Copy the lines below word for word, and leave the pictures out of your copy.
>> Begin
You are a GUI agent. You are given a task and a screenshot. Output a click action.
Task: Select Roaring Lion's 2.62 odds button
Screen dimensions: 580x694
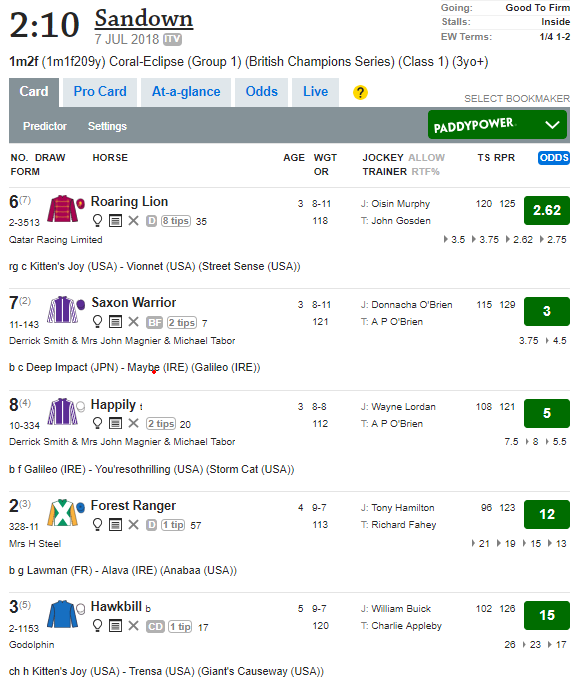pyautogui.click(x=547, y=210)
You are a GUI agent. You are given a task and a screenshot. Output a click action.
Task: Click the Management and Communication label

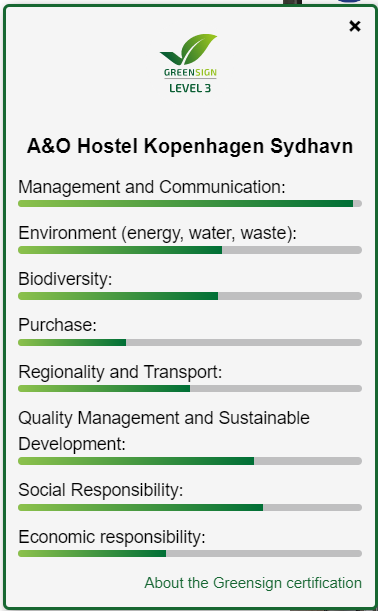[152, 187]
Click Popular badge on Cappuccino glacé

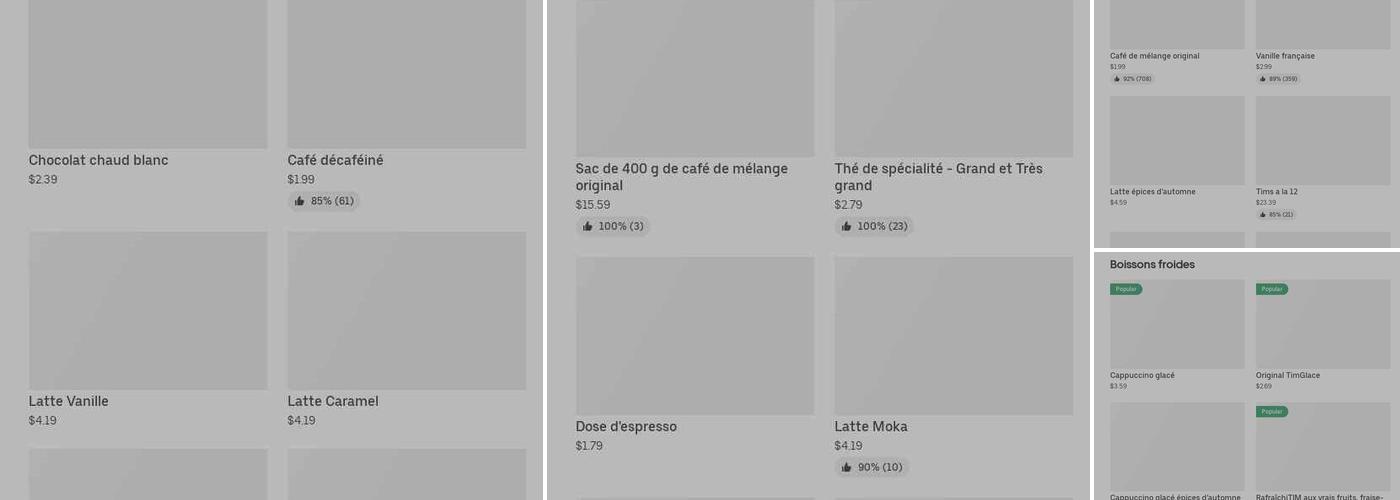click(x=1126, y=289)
>> End
Written reply.
You are a GUI agent. You are given a task and a screenshot. Output a click action.
Task: Select Roaring Lion's 2.62 odds button
Screen dimensions: 580x694
pyautogui.click(x=547, y=210)
You are a GUI agent. You are given a task and a screenshot. Output a click action.
Task: Click the Management and Communication label

[152, 187]
Click Popular badge on Cappuccino glacé

click(x=1126, y=289)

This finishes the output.